/---

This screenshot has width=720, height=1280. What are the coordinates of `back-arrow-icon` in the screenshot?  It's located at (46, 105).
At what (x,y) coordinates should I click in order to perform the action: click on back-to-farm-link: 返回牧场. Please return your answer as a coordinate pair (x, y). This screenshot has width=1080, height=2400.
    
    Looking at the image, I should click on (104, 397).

\---
/---

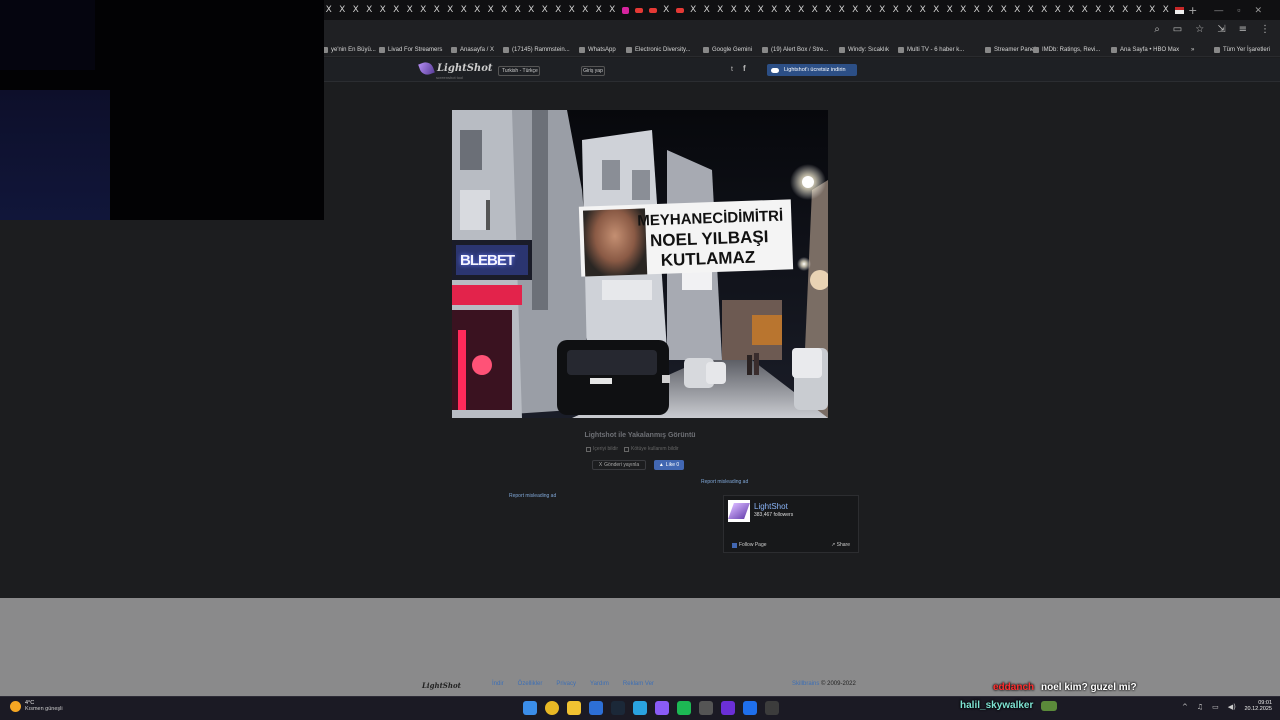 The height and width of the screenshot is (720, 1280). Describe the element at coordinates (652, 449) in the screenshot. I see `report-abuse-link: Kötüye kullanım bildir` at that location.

\---
/---

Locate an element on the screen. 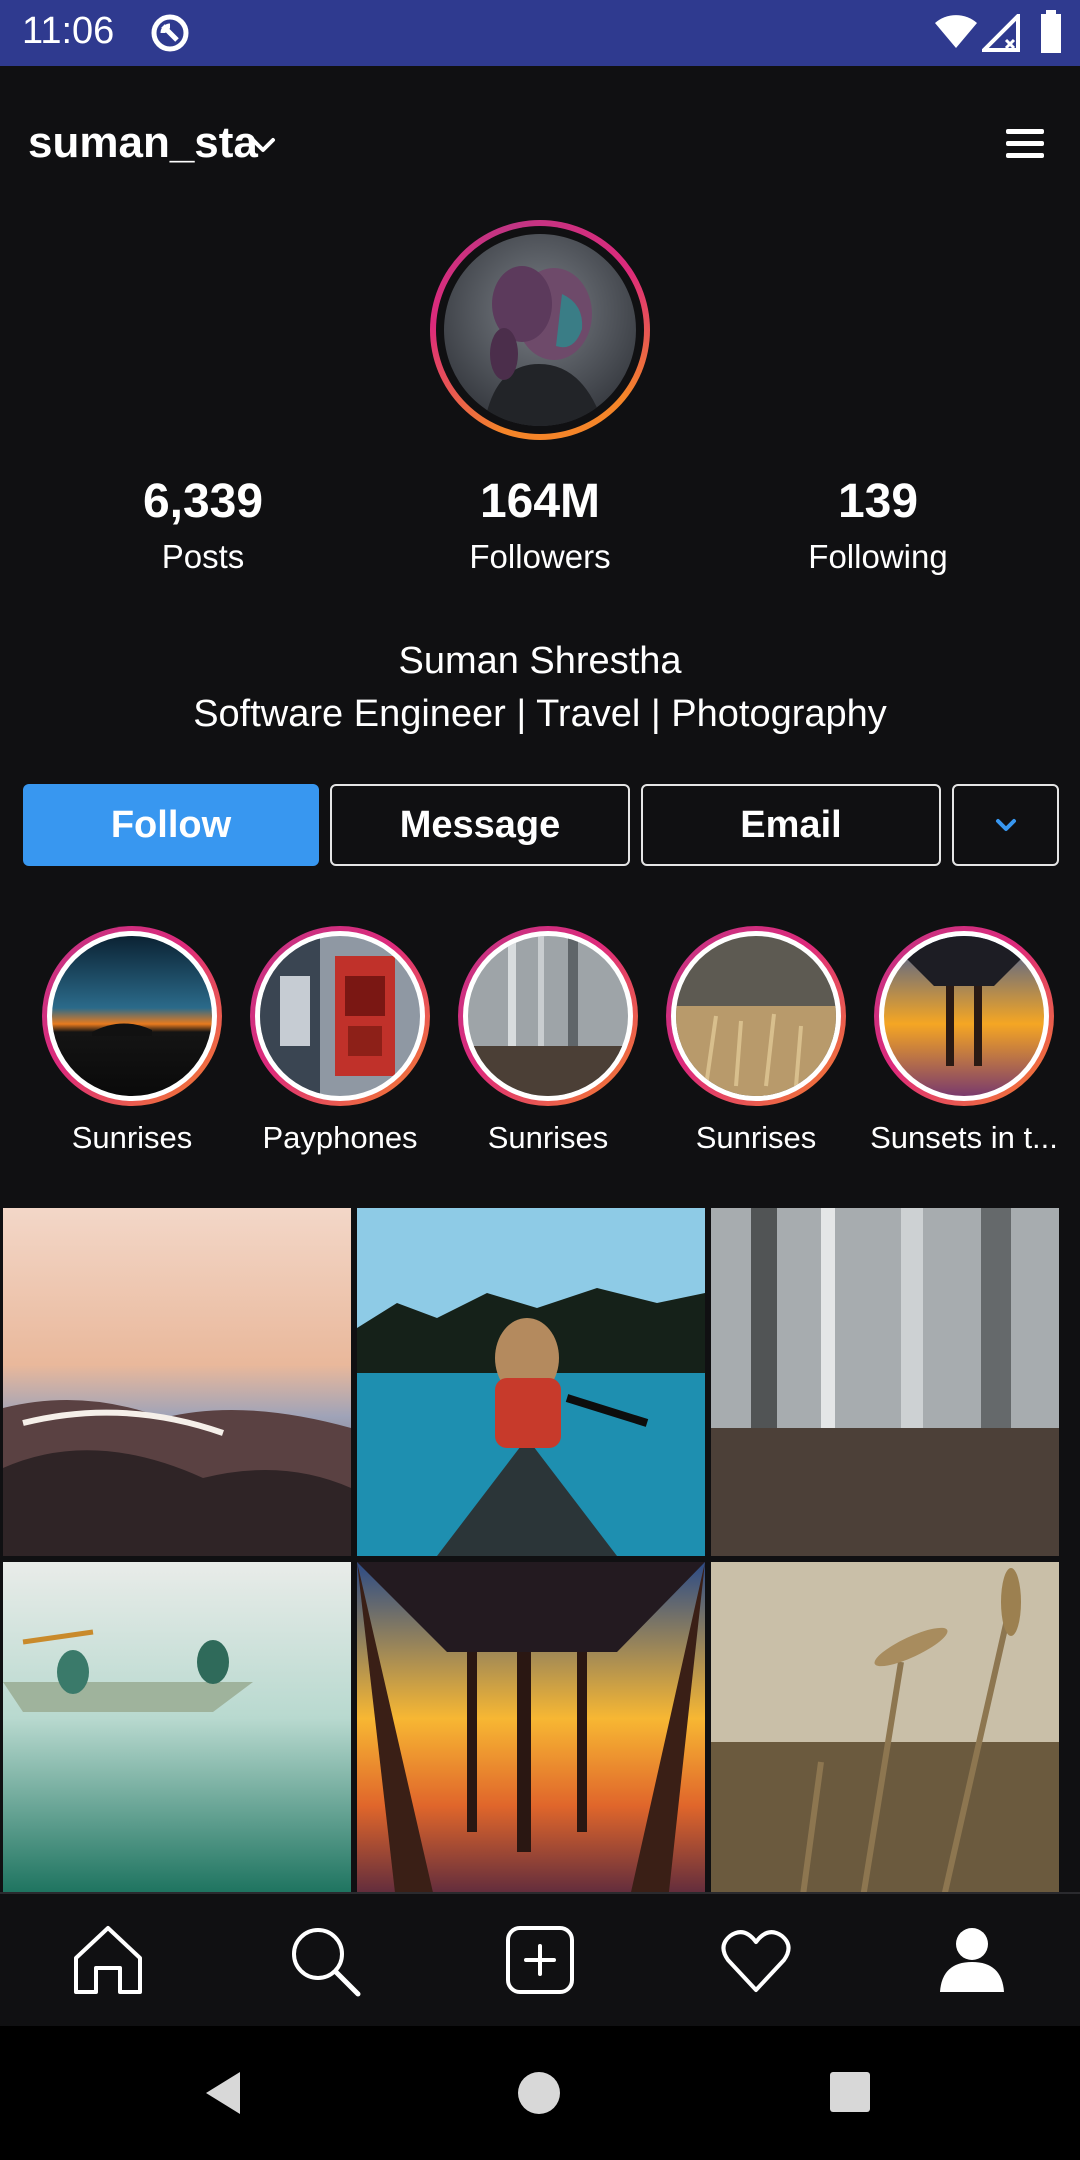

\---

### [TASK STATEMENT]
Reproduce verbatim the lines of the items starting at the line containing "At what (x,y)" and ending at the line containing "Looking at the", including both of those lines.

### [EXPECTED ANSWER]
At what (x,y) coordinates should I click in order to perform the action: click on back-to-farm-link: 返回牧场. Please return your answer as a coordinate pair (x, y). This screenshot has width=1080, height=2400.
    
    Looking at the image, I should click on (104, 397).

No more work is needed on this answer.